Data items:
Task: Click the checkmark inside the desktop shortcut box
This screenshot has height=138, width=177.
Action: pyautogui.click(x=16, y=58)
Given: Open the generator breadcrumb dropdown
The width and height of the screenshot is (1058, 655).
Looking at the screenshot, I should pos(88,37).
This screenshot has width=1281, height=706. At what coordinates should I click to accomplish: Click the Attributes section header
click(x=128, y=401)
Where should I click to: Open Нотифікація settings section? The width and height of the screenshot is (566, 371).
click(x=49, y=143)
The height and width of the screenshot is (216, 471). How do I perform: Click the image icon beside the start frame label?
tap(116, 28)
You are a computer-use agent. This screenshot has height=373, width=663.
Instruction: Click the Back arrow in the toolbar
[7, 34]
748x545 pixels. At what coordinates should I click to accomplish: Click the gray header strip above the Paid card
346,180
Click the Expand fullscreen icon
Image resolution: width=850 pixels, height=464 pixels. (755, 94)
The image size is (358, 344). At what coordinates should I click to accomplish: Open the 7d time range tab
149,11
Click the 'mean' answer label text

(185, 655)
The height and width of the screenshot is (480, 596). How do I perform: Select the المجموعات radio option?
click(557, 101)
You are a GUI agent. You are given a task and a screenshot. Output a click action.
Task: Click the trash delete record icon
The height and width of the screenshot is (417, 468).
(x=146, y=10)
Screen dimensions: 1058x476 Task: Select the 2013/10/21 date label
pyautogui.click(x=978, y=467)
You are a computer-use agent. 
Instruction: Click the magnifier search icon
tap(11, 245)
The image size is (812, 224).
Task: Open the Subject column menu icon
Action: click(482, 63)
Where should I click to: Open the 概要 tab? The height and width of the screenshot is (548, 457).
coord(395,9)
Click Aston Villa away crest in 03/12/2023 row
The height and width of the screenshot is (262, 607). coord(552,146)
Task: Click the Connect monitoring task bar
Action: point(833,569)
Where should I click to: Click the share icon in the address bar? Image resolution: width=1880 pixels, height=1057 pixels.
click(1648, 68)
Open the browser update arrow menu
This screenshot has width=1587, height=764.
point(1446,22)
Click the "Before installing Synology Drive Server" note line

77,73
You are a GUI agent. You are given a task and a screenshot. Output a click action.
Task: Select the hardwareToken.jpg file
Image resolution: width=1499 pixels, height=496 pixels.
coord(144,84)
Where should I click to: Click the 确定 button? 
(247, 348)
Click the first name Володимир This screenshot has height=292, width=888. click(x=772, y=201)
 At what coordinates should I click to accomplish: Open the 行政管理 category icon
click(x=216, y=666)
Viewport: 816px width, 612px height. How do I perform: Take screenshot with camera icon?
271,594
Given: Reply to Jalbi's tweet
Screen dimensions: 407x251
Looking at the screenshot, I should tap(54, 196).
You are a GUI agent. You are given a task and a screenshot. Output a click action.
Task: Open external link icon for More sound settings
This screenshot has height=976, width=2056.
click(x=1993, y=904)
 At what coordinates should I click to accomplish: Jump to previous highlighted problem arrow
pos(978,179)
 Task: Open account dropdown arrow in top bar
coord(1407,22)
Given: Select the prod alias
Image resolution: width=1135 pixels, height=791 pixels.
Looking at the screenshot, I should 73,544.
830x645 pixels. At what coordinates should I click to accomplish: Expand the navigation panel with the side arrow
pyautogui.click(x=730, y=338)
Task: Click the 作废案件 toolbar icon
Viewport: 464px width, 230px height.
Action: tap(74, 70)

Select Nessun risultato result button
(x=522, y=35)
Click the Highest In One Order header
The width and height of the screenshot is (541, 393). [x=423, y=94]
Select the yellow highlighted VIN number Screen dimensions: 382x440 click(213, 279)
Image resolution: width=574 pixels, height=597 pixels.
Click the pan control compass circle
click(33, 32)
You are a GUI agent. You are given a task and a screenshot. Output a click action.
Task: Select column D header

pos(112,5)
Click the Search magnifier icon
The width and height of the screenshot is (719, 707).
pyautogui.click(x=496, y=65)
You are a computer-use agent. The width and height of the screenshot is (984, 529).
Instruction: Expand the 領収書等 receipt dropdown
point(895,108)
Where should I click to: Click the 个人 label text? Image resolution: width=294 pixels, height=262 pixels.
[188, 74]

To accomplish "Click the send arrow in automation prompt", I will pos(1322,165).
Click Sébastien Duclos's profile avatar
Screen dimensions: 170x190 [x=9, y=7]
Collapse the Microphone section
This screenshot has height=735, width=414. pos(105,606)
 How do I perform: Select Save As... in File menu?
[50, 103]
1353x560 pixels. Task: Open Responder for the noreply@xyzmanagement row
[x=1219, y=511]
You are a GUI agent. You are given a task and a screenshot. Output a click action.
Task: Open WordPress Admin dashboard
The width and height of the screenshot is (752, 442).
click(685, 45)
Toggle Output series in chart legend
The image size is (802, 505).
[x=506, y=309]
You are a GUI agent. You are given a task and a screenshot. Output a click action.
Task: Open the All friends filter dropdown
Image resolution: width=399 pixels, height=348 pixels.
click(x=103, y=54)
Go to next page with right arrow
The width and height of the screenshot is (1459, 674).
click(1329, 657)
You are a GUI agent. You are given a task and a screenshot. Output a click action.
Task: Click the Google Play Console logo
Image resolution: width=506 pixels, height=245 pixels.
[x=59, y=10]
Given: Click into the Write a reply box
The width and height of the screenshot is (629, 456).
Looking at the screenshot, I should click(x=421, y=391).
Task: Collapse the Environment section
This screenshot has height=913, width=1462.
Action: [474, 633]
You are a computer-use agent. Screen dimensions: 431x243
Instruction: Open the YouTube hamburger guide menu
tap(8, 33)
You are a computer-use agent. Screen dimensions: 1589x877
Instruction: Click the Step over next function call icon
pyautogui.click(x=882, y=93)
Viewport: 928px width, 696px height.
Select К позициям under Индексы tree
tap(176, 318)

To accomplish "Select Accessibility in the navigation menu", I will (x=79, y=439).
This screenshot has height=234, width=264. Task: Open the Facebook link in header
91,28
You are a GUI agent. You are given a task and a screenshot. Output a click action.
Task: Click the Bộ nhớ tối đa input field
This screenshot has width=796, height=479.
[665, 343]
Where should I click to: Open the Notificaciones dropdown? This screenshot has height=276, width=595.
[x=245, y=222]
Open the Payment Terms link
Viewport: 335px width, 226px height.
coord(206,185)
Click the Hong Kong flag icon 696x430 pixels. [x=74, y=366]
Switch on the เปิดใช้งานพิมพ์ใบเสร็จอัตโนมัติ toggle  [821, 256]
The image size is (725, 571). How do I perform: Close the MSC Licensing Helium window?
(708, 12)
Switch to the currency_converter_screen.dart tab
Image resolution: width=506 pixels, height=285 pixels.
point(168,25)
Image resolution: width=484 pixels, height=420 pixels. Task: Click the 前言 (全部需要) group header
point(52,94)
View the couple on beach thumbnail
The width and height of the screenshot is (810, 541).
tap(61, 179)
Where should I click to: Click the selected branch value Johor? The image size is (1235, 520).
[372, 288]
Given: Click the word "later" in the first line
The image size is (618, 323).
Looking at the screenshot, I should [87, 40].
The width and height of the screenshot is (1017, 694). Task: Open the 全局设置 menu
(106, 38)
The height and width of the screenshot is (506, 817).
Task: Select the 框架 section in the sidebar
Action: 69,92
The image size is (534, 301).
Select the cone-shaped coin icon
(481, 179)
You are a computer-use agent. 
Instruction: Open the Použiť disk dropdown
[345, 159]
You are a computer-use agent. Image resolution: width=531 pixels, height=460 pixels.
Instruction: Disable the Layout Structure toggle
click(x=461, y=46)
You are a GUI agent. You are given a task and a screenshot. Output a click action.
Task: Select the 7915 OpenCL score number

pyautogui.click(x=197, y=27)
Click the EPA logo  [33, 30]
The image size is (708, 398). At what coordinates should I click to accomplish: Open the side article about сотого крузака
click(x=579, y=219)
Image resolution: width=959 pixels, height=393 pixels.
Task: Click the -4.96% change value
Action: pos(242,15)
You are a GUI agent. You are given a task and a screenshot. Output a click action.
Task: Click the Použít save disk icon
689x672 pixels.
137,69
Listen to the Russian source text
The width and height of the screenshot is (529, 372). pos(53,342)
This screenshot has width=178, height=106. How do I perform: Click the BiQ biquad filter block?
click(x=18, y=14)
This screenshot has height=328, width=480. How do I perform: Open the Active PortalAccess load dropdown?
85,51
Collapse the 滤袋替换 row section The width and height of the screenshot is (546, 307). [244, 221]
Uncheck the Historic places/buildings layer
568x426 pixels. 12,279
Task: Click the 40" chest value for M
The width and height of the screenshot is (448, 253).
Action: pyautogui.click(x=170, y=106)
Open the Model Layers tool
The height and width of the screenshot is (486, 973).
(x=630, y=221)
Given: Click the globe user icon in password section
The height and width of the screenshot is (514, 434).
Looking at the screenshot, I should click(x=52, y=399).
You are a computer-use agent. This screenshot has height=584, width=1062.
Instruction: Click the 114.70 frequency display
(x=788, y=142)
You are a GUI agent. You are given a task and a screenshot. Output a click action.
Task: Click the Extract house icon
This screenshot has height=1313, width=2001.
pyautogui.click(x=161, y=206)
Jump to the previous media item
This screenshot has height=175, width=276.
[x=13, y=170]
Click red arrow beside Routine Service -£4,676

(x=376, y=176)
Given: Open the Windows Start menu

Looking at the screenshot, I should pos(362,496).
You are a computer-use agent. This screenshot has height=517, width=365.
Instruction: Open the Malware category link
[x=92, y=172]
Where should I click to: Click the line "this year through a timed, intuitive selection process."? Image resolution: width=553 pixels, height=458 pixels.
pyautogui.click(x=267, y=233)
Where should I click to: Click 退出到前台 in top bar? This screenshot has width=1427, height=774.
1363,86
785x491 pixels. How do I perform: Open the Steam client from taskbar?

* **Written exercise**: Collect every line of the entries above that contains the word "navigation", and copy each line in full. Case matters, so count only occurrences with identical capitalization.

* **Solution for this task**:
830x645 pixels. At what coordinates should I click to accomplish: Expand the navigation panel with the side arrow
To accomplish "Select Accessibility in the navigation menu", I will (x=79, y=439).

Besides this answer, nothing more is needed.